Marinette décida d'attendre qu'Adrien et elle soient dans leur chambre après le dîner pour lui raconter la rencontre qu'elle avait faite. Elle édulcora légèrement la vérité en taisant le regard consterné de Nathalie et son plongeon éperdu derrière le portant. Elle se borna à dire qu'il y avait du monde et que Gabriel ne l'avait pas remarquée.

— Tu es certaine qu'il ne t'a pas vue ? s'inquiéta Adrien.

— Pratiquement. Et puis, qu'aurait-il pu me faire ?

— Rechercher pour qui tu travaillais et te faire virer, répondit Adrien sombrement.

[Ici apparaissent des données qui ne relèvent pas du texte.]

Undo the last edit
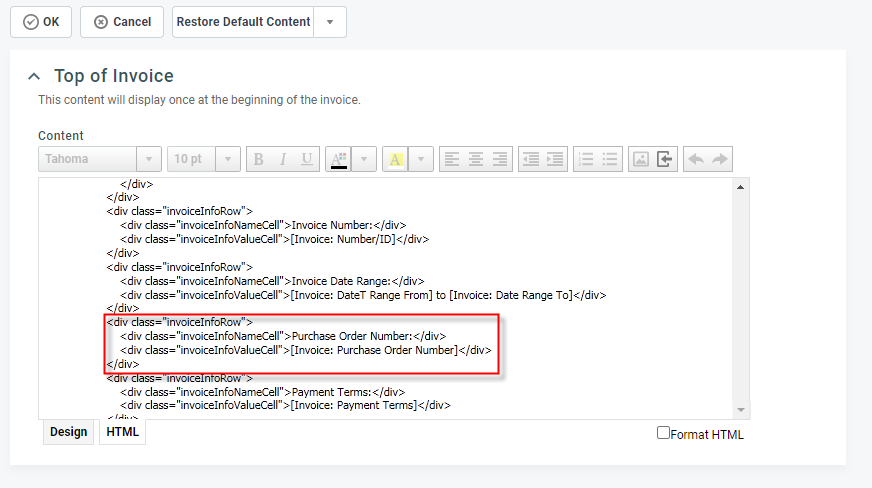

— Tu n'en sais rien, tenta de le calmer Marinette. Ça fait quatre ans, maintenant. On ne sait pas s'il va vraiment mettre ses menaces à exécution.

— Mon père ne profère pas de menaces, Marinette, répondit Adrien d'une voix dure. Les menaces, c'est pour les faibles qui souhaitent éviter le conflit. Mon père annonce ce qu'il a l'intention de faire. Et une fois qu'il a dit quelque chose, il ne revient plus dessus. C'est sa manière de fonctionner.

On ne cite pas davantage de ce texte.